GOAL OF THE EXERCISE:
In the data that follows, each entry is to be restated exactly.

··· TASK MATERIAL

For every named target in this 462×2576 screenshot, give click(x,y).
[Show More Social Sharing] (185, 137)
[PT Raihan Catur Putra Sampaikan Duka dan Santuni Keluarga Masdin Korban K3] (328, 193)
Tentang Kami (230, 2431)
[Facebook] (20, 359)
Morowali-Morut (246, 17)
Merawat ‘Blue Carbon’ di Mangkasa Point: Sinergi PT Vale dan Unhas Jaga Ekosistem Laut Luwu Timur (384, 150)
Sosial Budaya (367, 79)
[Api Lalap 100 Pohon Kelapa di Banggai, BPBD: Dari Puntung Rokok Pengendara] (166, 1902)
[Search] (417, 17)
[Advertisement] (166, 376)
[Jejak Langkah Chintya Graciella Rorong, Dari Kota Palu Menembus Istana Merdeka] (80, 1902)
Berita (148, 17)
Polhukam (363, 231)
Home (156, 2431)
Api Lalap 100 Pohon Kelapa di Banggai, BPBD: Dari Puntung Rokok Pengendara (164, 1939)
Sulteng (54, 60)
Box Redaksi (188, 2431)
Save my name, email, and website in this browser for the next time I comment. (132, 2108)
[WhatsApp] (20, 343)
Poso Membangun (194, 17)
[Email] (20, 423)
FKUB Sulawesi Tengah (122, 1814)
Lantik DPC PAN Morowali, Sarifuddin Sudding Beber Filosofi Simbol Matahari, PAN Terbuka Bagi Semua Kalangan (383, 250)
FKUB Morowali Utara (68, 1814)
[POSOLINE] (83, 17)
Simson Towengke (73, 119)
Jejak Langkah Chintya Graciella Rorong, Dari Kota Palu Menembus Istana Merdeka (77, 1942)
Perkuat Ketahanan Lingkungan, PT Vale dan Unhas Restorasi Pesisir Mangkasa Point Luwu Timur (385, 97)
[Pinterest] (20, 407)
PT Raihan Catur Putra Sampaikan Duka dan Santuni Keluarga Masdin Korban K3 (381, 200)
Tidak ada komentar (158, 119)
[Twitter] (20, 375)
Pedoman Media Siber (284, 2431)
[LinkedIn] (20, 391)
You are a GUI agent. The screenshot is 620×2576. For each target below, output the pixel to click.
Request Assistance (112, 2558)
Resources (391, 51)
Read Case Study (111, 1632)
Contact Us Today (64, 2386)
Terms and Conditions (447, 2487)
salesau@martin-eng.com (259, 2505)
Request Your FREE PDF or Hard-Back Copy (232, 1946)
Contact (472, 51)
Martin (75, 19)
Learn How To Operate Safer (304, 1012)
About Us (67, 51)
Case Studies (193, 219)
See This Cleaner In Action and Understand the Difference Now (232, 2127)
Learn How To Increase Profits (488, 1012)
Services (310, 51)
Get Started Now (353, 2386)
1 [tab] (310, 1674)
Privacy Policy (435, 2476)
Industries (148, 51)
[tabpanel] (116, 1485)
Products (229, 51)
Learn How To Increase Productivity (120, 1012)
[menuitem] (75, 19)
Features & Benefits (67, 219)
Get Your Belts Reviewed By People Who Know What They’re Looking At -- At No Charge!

······

ANSWER:
For every named target in this 462×2576 screenshot, give click(x,y).
[Show More Social Sharing] (185, 137)
[PT Raihan Catur Putra Sampaikan Duka dan Santuni Keluarga Masdin Korban K3] (328, 193)
Tentang Kami (230, 2431)
[Facebook] (20, 359)
Morowali-Morut (246, 17)
Merawat ‘Blue Carbon’ di Mangkasa Point: Sinergi PT Vale dan Unhas Jaga Ekosistem Laut Luwu Timur (384, 150)
Sosial Budaya (367, 79)
[Api Lalap 100 Pohon Kelapa di Banggai, BPBD: Dari Puntung Rokok Pengendara] (166, 1902)
[Search] (417, 17)
[Advertisement] (166, 376)
[Jejak Langkah Chintya Graciella Rorong, Dari Kota Palu Menembus Istana Merdeka] (80, 1902)
Berita (148, 17)
Polhukam (363, 231)
Home (156, 2431)
Api Lalap 100 Pohon Kelapa di Banggai, BPBD: Dari Puntung Rokok Pengendara (164, 1939)
Sulteng (54, 60)
Box Redaksi (188, 2431)
Save my name, email, and website in this browser for the next time I comment. (132, 2108)
[WhatsApp] (20, 343)
Poso Membangun (194, 17)
[Email] (20, 423)
FKUB Sulawesi Tengah (122, 1814)
Lantik DPC PAN Morowali, Sarifuddin Sudding Beber Filosofi Simbol Matahari, PAN Terbuka Bagi Semua Kalangan (383, 250)
FKUB Morowali Utara (68, 1814)
[POSOLINE] (83, 17)
Simson Towengke (73, 119)
Jejak Langkah Chintya Graciella Rorong, Dari Kota Palu Menembus Istana Merdeka (77, 1942)
Perkuat Ketahanan Lingkungan, PT Vale dan Unhas Restorasi Pesisir Mangkasa Point Luwu Timur (385, 97)
[Pinterest] (20, 407)
PT Raihan Catur Putra Sampaikan Duka dan Santuni Keluarga Masdin Korban K3 (381, 200)
Tidak ada komentar (158, 119)
[Twitter] (20, 375)
Pedoman Media Siber (284, 2431)
[LinkedIn] (20, 391)
You are a GUI agent. The screenshot is 620×2576. For each target below, output the pixel to click.
Request Assistance (112, 2558)
Resources (391, 51)
Read Case Study (111, 1632)
Contact Us Today (64, 2386)
Terms and Conditions (447, 2487)
salesau@martin-eng.com (259, 2505)
Request Your FREE PDF or Hard-Back Copy (232, 1946)
Contact (472, 51)
Martin (75, 19)
Learn How To Operate Safer (304, 1012)
About Us (67, 51)
Case Studies (193, 219)
See This Cleaner In Action and Understand the Difference Now (232, 2127)
Learn How To Increase Profits (488, 1012)
Services (310, 51)
Get Started Now (353, 2386)
1 [tab] (310, 1674)
Privacy Policy (435, 2476)
Industries (148, 51)
[tabpanel] (116, 1485)
Products (229, 51)
Learn How To Increase Productivity (120, 1012)
[menuitem] (75, 19)
Features & Benefits (67, 219)
Get Your Belts Reviewed By People Who Know What They’re Looking At -- At No Charge!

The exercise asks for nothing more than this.